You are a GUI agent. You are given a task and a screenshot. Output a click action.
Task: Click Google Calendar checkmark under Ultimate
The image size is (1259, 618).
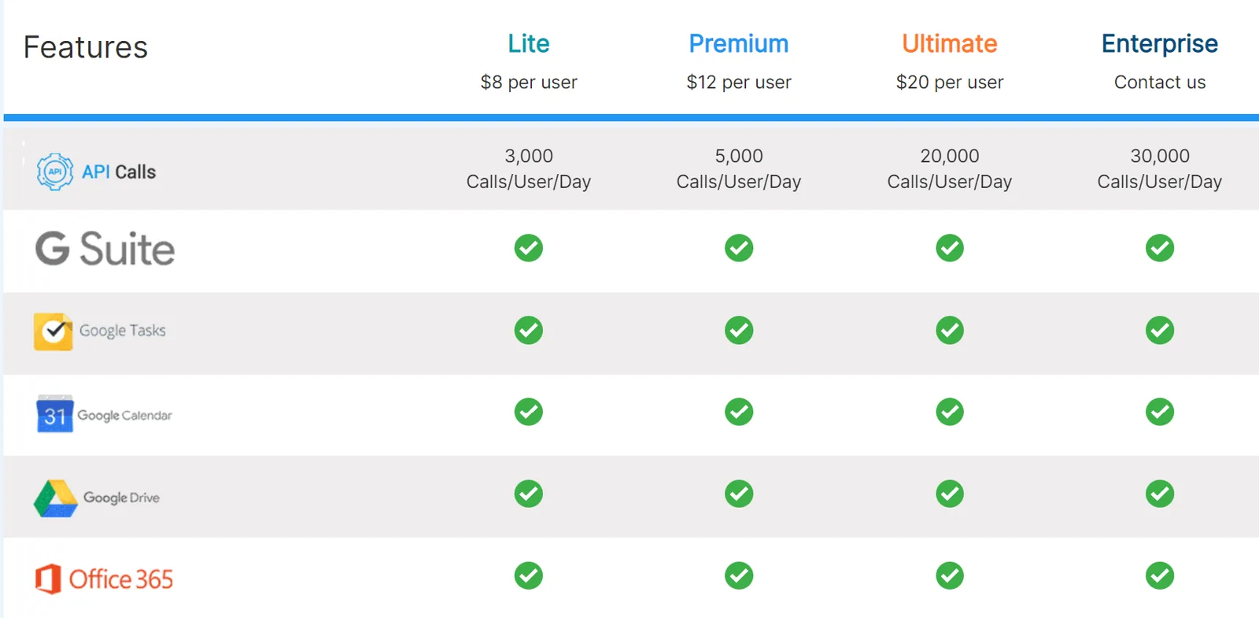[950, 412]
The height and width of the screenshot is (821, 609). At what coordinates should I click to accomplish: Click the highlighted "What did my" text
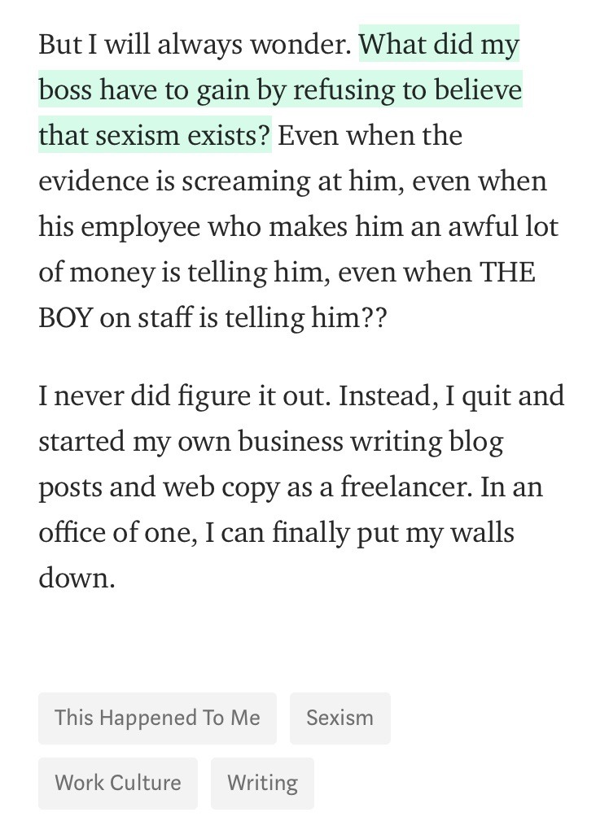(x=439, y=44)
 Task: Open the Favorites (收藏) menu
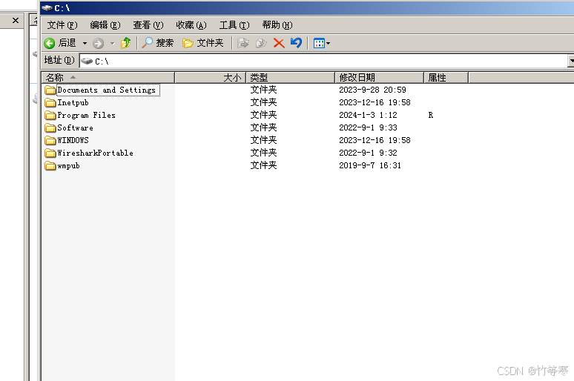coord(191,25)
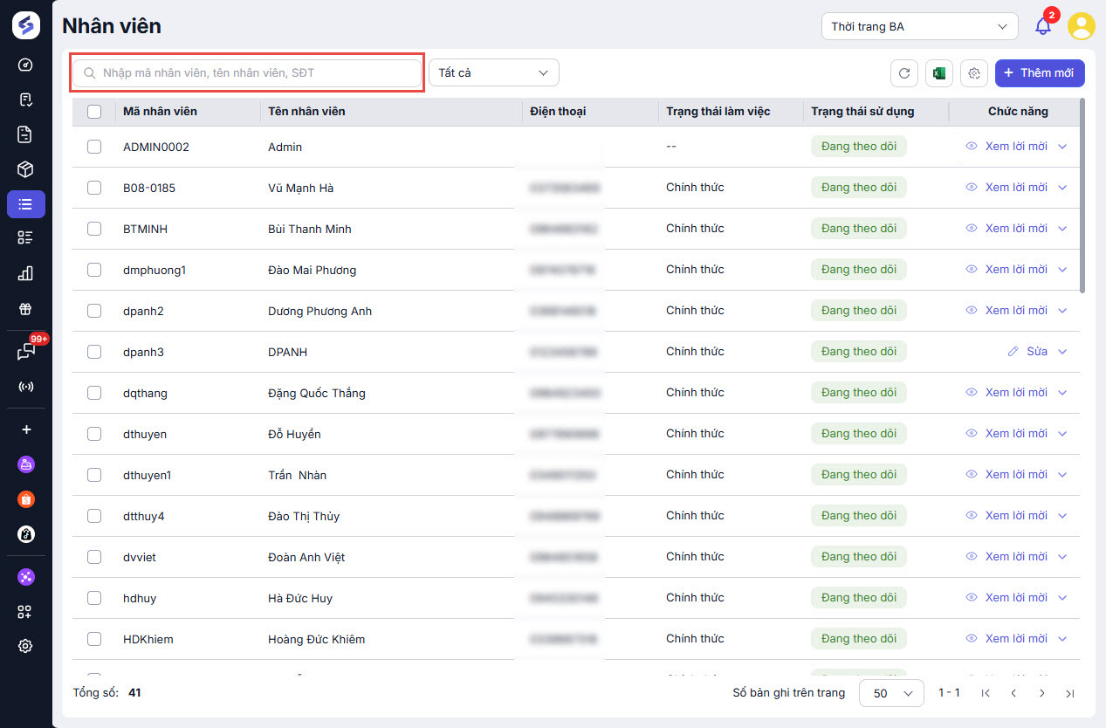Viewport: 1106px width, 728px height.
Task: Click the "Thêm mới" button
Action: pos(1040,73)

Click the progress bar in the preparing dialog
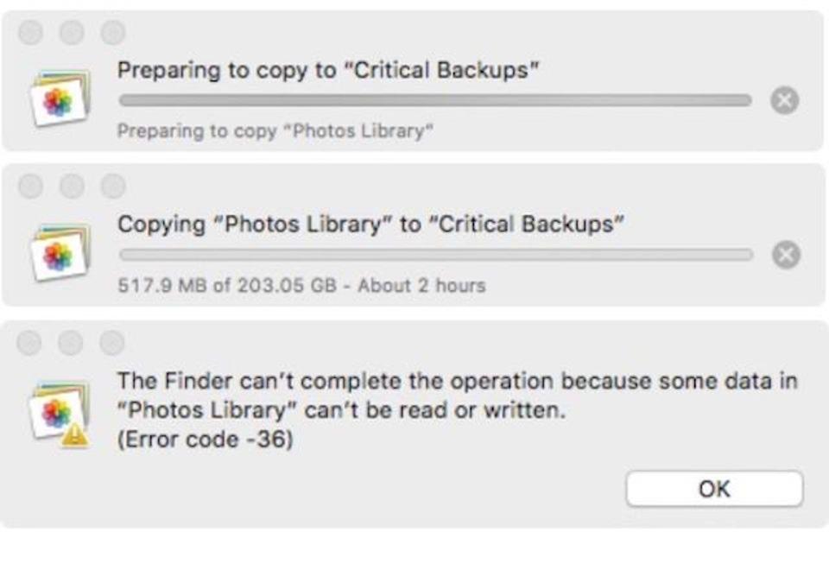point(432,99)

---*---

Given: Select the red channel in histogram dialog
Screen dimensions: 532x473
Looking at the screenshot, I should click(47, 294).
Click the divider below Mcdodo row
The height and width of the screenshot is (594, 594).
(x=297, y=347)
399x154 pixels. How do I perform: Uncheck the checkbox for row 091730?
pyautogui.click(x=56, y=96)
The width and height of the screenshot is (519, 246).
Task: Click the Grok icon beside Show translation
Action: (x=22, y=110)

---*---

◆ Aim of the task: Rewrite the records from the line with "399x154 pixels. How" up to and including the line with "Action: (x=22, y=110)", putting "Clear" in place of "Uncheck" and keeping everything else the same.

◆ Output below:
399x154 pixels. How do I perform: Clear the checkbox for row 091730?
pyautogui.click(x=56, y=96)
The width and height of the screenshot is (519, 246).
Task: Click the Grok icon beside Show translation
Action: (x=22, y=110)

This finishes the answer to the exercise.